“I just wanted to make sure it wasn’t contagious.”
“Shit, Devon, I could have told you that. You worry about the weirdest shit, man. You think I’d ever let you catch something like that from somebody? I look after you, don’t I? How come you didn’t just ask me?”
“‘Cause you ain’t no doctor. How would I know you were right?”
“Oh man — I can’t believe the stuff you come up with sometimes. Don’t let him know you did this. Please, Devon — I don’t like it when he hits you, but you keep pulling this kind of shit and he’ll be all over your ass.”
“I don’t care! I don’t care! There’s nothing wrong with it!”
I heard one of them storm out the front door, slamming it hard. Devon, I thought. It was quiet then.
I lay there thinking of a plan to escape. Then I thought about Frank, wishing I could send messages to him by mental telepathy, to let him know I was alive. Silly really, but I wanted to talk to him so badly, I felt a hollow ache over it. Finally, I fell back to sleep.
IT WAS DARK when they came into the room again. Light spilled from the kitchen through the doorway, where one of them stood in silhouette. I could hear the dice rattling.
“Irene.”
It was Devon. I didn’t answer.
“Irene, tell me where the journal is.”
Raney stepped in behind him carrying a propane lantern, which cast long shadows on the walls and ceiling. He had something in his other hand — I couldn’t see what it was.

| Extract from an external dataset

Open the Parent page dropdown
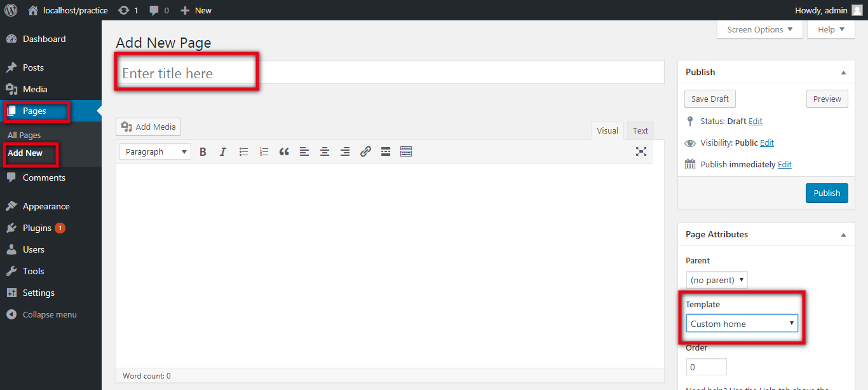The image size is (868, 390). point(717,280)
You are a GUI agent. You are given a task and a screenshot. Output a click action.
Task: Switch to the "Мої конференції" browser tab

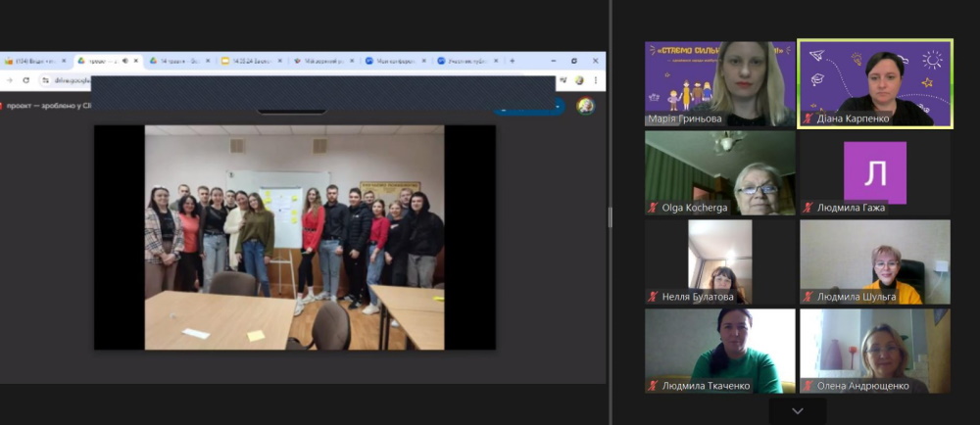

“Tell me, Irene. You know I don’t want to have to do this. Don’t make me do it, please don’t. Come on, Irene, tell me who has Sammy’s journal.”
This man is not your friend, I told myself. Say anything and they will kill you. Stay alive.
Stay alive, I repeated to myself, as he squatted down next to me.
“Irene, tell me. Where’s the journal?”
I thought of them putting Sammy’s heart on my front porch.
He rolled the dice. I didn’t look.
Raney laughed. “Five.” He set the lantern down and handed something to Devon. I saw then that it was a piece of rubber hose. Devon tapped it in his hand.
Raney picked up the soup bowl and moved it by the door. The whole time, I heard the hose tapping. Raney grabbed my wrists and pulled them over my head. He rolled me over.
The tapping stopped. I heard the hose whistle and then, as if coming from someone else, heard myself cry out as the first blow landed between my shoulder blades.
He waited.
Tap, tap, tap. “Come on, Irene. Tell me. Where is it?”
I didn’t answer.
By the time they left the room, I was drenched in sweat and trembling. Sleep was impossible now.
I wondered how much more I would be able to take. I also wondered if I would be able to force myself to do whatever would be necessary to escape. I remembered what Sarah had said to me — you do what you need to do to survive.
Sleep still eluded me, although I would have welcomed it. I was quickly learning the importance of keeping my mind occupied. Left to wander, it concentrated on my injuries, on emotions I was holding in check, on all that was hopeless in this situation.
So instead, I thought about a sequence of events in Las Piernas that seemed to fit together: Jack Fremont shows up in town, and is reconciled with his mother and son. Shortly after this, the coven changes under the influence of a mysterious stranger and his two assistants.
Mrs. Fremont changes her will. She’s murdered.
Sammy sees the Goat’s forearm. She’s murdered.
I’m seen taking some of Sammy’s things from the shelter — no, I’m still alive. Start over.
No matter how I looked at it, things changed when Jack Fremont came back to Las Piernas. “I don’t care who his mother was,” Devon had said. Could he mean Jack? No one had benefitted from her will as much as Jack. Murray had told me the property was worth a fortune.
“She’s mine.” I thought of the way he had flirted with me in the kitchen.
I allowed my thoughts to go back to Frank. I realized that even my pride could not sustain me much longer through this ordeal, but my desire to be with him again would. Some small article of faith was left in me: I would live. My life with him was not over. I would endure this. I slept at last.
I DON’T REMEMBER the nightmare that made me wake up screaming. Maybe the pain had just finally had its way with me.
The door opened and Raney entered with the lantern. He stood there awhile before I was awake enough to realize he was pointing a gun at me. Devon pushed past him and knelt beside me.
“She’s just had a bad dream, Raney. Put the gun away.”
Raney put the lantern down, smirking at me. He picked up the bucket and carried it out, leaving Devon with me. Gradually, I gathered my wits enough to calm myself. Devon knelt there, staring at me. “You’re so pretty,” he said.
I hadn’t seen my reflection, but I could imagine what I looked like — hair chopped off, face bruised, fat lip, and one eye swollen shut. I laughed. It wasn’t much of a laugh, but he heard it.